Por primera vez, la raza humana tuvo que afrontar el inquietante hecho de que la comunidad científica había desarrollado los medios para extinguir la vida en el planeta Tierra. La muerte instantánea de aproximadamente 80 mil personas en Hiroshima y de 40 mil en Nagasaki, así como el posterior deceso de decenas de miles más a causa de severas quemaduras y enfermedades relacionadas con la radiación, revelaron el poder devastador de lo que el emperador Hirohito caracterizó como una “nueva y muy cruel bomba”, en el mensaje radial mediante el cual él anunció la rendición de Japón.
Ha habido una enorme dificultad para cuantificar las bajas totales registradas en Hiroshima y Nagasaki a consecuencia de las explosiones atómicas. La imposibilidad de contar el número de cadáveres se explica por las condiciones imperantes: la extensa destrucción de hospitales, escuelas, agencias gubernamentales, departamentos de bomberos y policías; los incendios en las frágiles viviendas de madera provocados por las elevadas temperaturas y los fuertes vientos (sobre todo en la tierra plana de Hiroshima); el caos y la confusión en los días posteriores; y la huida al campo de muchos sobrevivientes. Es probable que las estimaciones de muertos y heridos en Hiroshima (150 mil) y Nagasaki (75 mil) sean demasiado conservadoras. Inaugurado en 1955, el Museo Memorial de la Paz en Hiroshima es un buen sitio para sensibilizarse respecto de los horrores de la era atómica.
J. Robert Oppenheimer, el físico teórico a quien la prensa y el público de Estados Unidos alabaron como “el padre de la bomba atómica”, tardó poco en manifestar sentimientos encontrados respecto a esta arma de destrucción masiva. Nombrado director científico del proyecto Manhattan —el programa secreto del gobierno del presidente Franklin Roosevelt para desarrollar la bomba atómica— Oppenheimer encaró su encomienda con el celo de un misionero. Trabajando bajo condiciones de virtual aislamiento en Los Álamos, en el desierto de Nuevo México, Oppenheimer y sus colegas estaban envueltos en una carrera contra el tiempo para fabricar una bomba antes que sus pares en la Alemania nazi. Tras la detonación del primer artefacto atómico en el sitio de pruebas de Trinian en Alamogordo (16 de julio de 1945), Oppenheimer exclamó —según su hermano Frank—: “¡Funcionó!”.

> [Tareas]:
[A] Según el fragmento sobre la bomba atómica, ¿en qué año se inauguró el Museo Memorial de la Paz en Hiroshima?
[B] Continúa el fragmento sobre la bomba atómica a partir de su última oración.

> [Datos extraídos]:
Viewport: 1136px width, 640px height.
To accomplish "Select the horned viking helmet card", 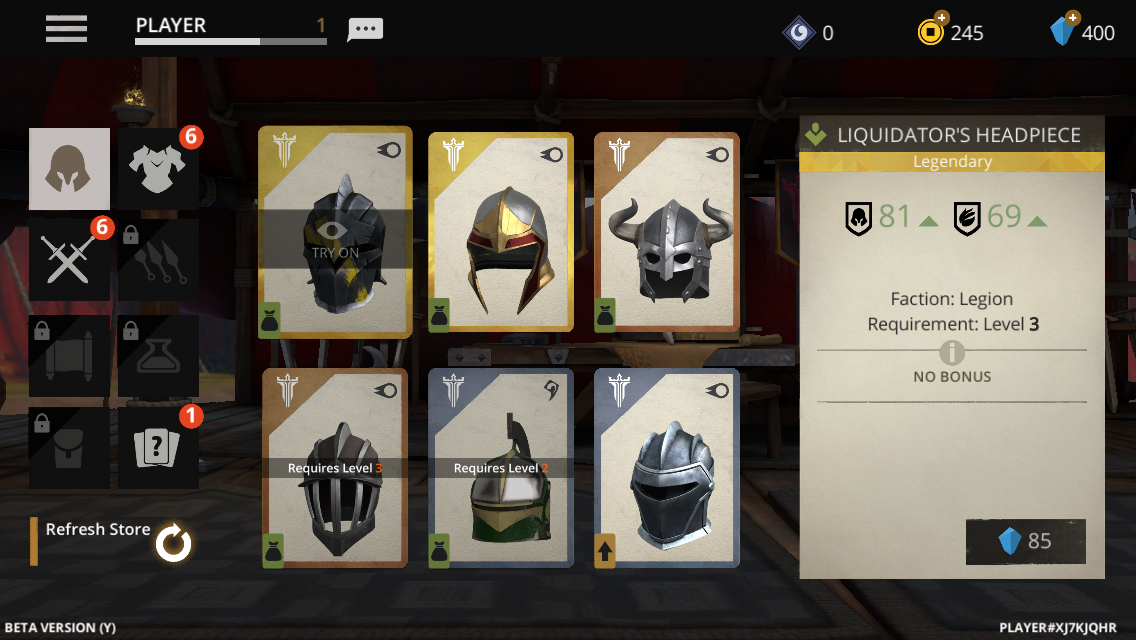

---

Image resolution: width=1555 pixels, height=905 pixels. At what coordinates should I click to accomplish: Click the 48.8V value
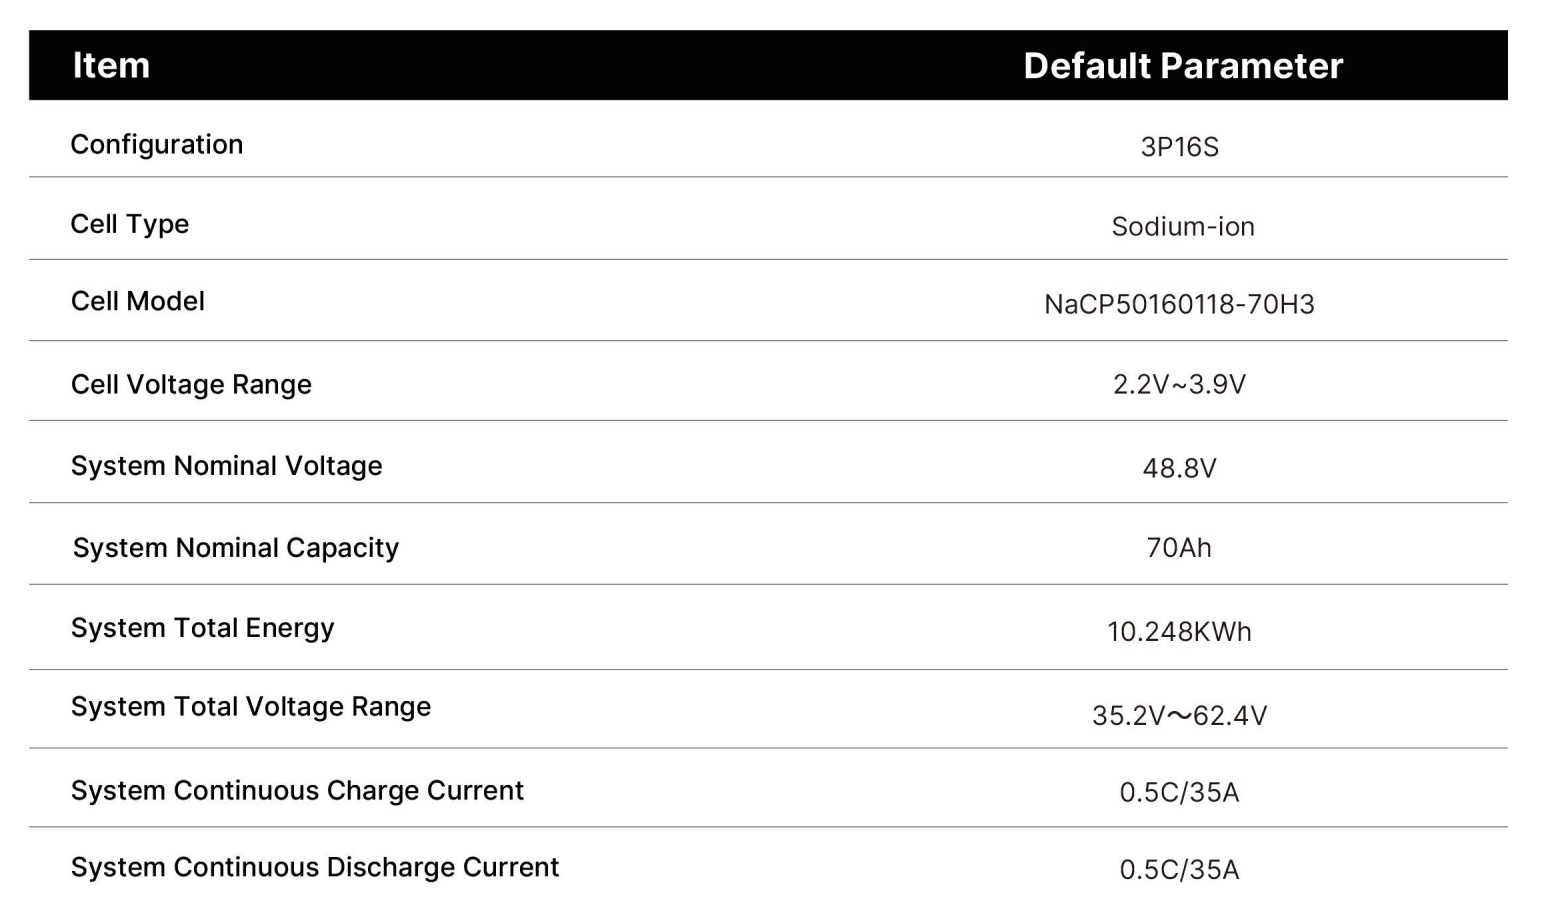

--

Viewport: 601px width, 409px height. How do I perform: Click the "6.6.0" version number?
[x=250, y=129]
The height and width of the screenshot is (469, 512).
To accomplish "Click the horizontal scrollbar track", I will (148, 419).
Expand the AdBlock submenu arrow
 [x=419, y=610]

> [Respuestas]:
[A] En 1955.

[B]
Sin embargo, Oppenheimer, cuya veta filosófica no debe pasarse por alto, afirmó que este deslumbrante acontecimiento le hizo recordar un pasaje del texto sagrado hindú del Bhagavad-Ghita: “Ahora me he vuelto muerte, destructor de mundos”. Para entonces, la Alemania nazi yacía derrotada; de hecho, en 1942, su programa atómico dejó de ser una prioridad y muchos de sus mejores físicos fueron asignados a otras tareas. El nuevo mandatario de Estados Unidos, Harry Truman, enfrentó fuertes presiones para concluir cuanto antes la guerra en el Pacífico, pero su predecesor jamás le había informado de la existencia del proyecto Manhattan.
Sin experiencia en política exterior y con escasas semanas en el cargo, Truman se vio obligado a tomar una decisión que habría de definir su presidencia y transformar el mundo de la postguerra: emplear la bomba atómica contra Japón.
A 70 años de la destrucción de Hiroshima y Nagasaki, estos sucesos siguen suscitando acalorados debates. Truman siempre defendió sus acciones e insistió en que los ataques atómicos acortaron la guerra y salvaron la vida de cientos de miles de combatientes estadounidenses y japoneses; en cambio, sus más acérrimos críticos lo tildaron de criminal de guerra y asesino masivo, colocándolo en la misma categoría que los líderes de las potencias del Eje. Lo cierto es que sería absurdo comparar a Truman con el entonces premier japonés Hideki Tojo. Los militaristas que impulsaron a Japón hacia el conflicto con EU y sus aliados llevaban varios años librando una guerra de agresión contra China.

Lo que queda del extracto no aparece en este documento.